Principle W5: The Batch Size Decoupling Principle in Donald Reinertsen’s excellent book The Principles of Product Development Flow states:
Use WIP ranges to decouple the batch sizes of adjacent processes
Reinertsen explains: “By using a range of acceptable WIP levels, we can use different, and economically optimal batch sizes in adjacent processes”
Here is a “real-life” example of this principle…
(SITE in this picture is what I call acceptance test in what follows)
It is also an example of an event based delivery policy. Triggering releases of software when an event occurs is one way of releasing software. Another one is by using a regular time based cadence. As mentioned above, this Kanban board shows an example of the former. We’ll soon discuss the policy associated with this, but first let’s take a look at the problem we are trying to solve.

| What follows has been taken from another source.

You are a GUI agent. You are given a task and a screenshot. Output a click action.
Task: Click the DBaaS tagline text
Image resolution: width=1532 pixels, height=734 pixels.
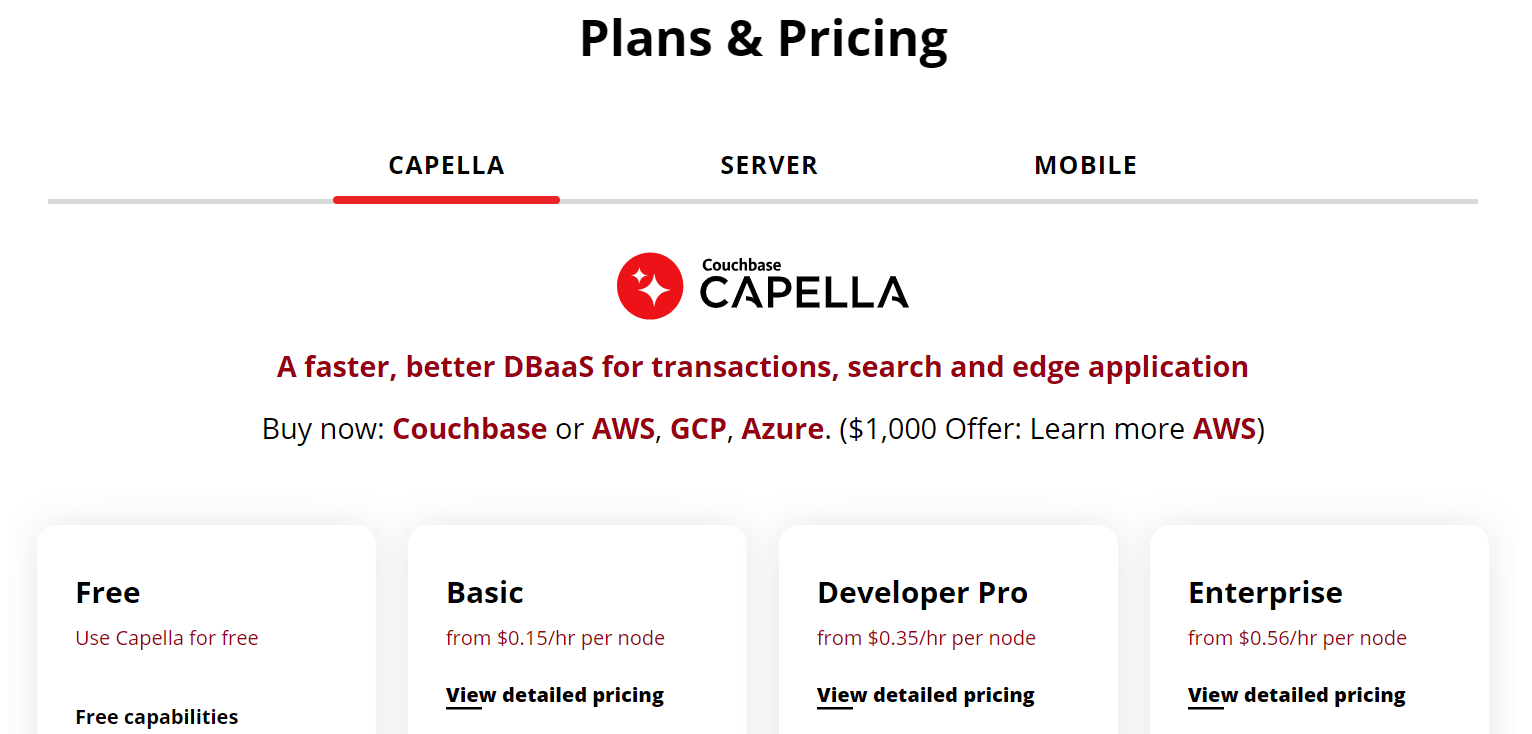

Big Releases Decrease Stability Through Increased Complexity
Our development process runs quite smoothly up to the acceptance test point. Prioritization is triggered when number of tickets drops below a certain amount, in our case this number is 3. When a new feature, bug fix or improvement is finished, it is checked in. This triggers a build on the Hudson continuous integration server which again triggers a downstream build responsible for deploying the latest build to the system test server.
Ok, so far so good. Moving releases to the acceptance test environment is a far more rigid process though. The actual build and deploy of artifacts is done by a separate unit in the organization. The deploy needs to be ordere, and according to the SLA the unit has a couple of days to complete the request. In times of high demand for these kind of services, this unit serves multiple lines, there is a reasonable risk of delay. This represents an obstacle for progressing into the acceptance test environment. As a consequence, work items tend to pile up in the queue between these two adjacent processes. The consequence is increased queue sizes in the system and increased cycle time.

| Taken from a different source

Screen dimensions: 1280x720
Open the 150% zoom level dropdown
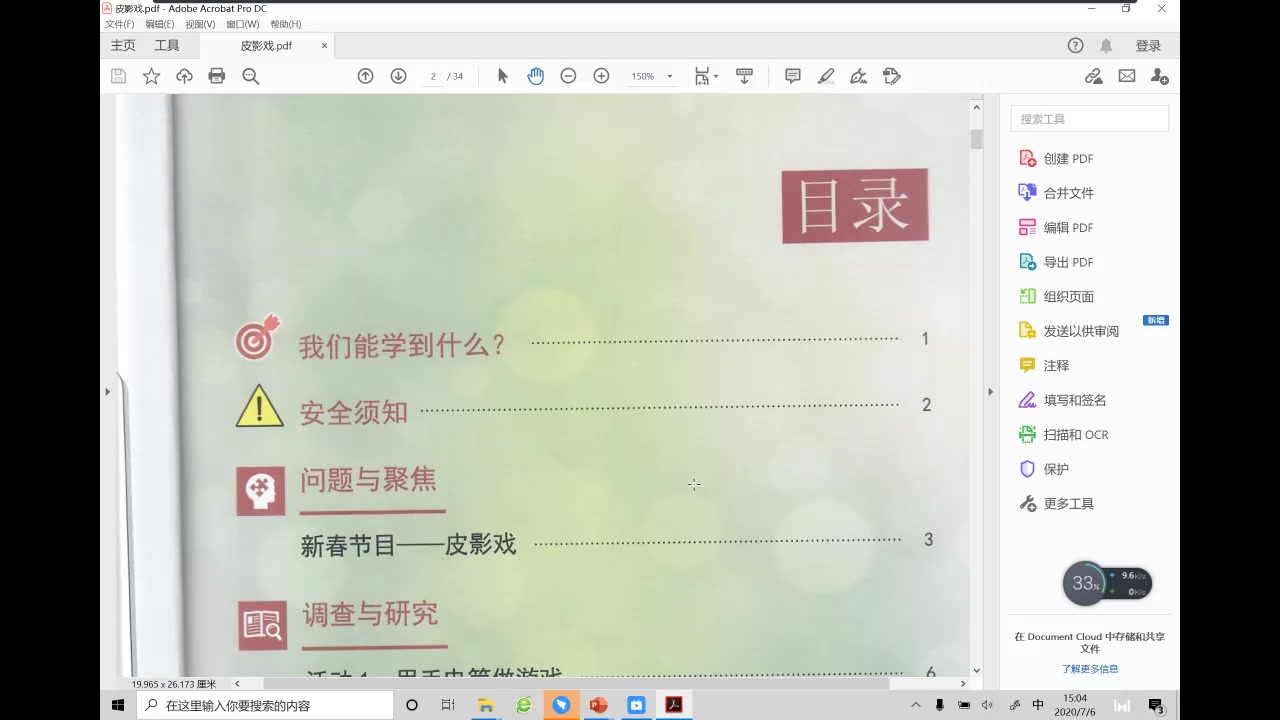pos(651,75)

Adding to the problem is the fact that the business side is under the impression that doing frequent releases has a negative impact on the production environment. There seems to be a lack of trust between the business side and the development team, probably caused by problematic releases in the past. Consequently, stakeholders have wanted to minimize the number of such incidents by keeping the frequency of releases down. The result of this has been big complex releases which in fact have increased the probability of failure.
Event Triggered Releases
Of course those of us who has worked in environments with frequent releases knows that is exactly the opposite: Frequent releases leads to less complexity and thus increase the chance of success when releasing the software. In one of my previous posts, Improving Software Quality with Kanban and XP Practices I have described how and why this is a better solution.
So how can we get this message through to the business side? We could of course explain them the theory behind why frequent releases works. And we might even be able to convince them. But a far more effective way, in my opinion, is simply to show them. But how? In an environment where quarterly releases is the norm (best case), asking for monthly releases seemed to be far fetched. So we decided to go for an event based solution:
There is a certain transaction cost associated with deployment to the acceptance test environment. Too small batches means that the transaction cost will be high. Too large batches results in increased complexity, leading to more defects in the environment. So to keep the risk profile of a release at an acceptable level and at the same time respect that there is a transaction cost associated with it, we have introduced a policy that a release package must have minimum 5 items and have maximum 10 items.
This is quite a different approach than the more standard time driven cadence. It gives us the ability to deliver features/bug fixes whenever there is enough ready to be delivered. But as David Anderson pointed out at the Kanban Training Class last week, this will increase the coordination cost of doing releases. When a release package is assembled the team needs to communicate the release both with upstream and downstream processes. It requires more of the organization and is therefore probably a better fit for mature organizations.
We only just started using this event based triggering of releases, it will definitely be interesting to see the result over the next couple of months. We hope that it will help us achieve our goal of keeping releases small. Hopefully it will help us convince stakeholders that moving towards more frequent releases is a good thing and that it over time will improve the stability in the production environment.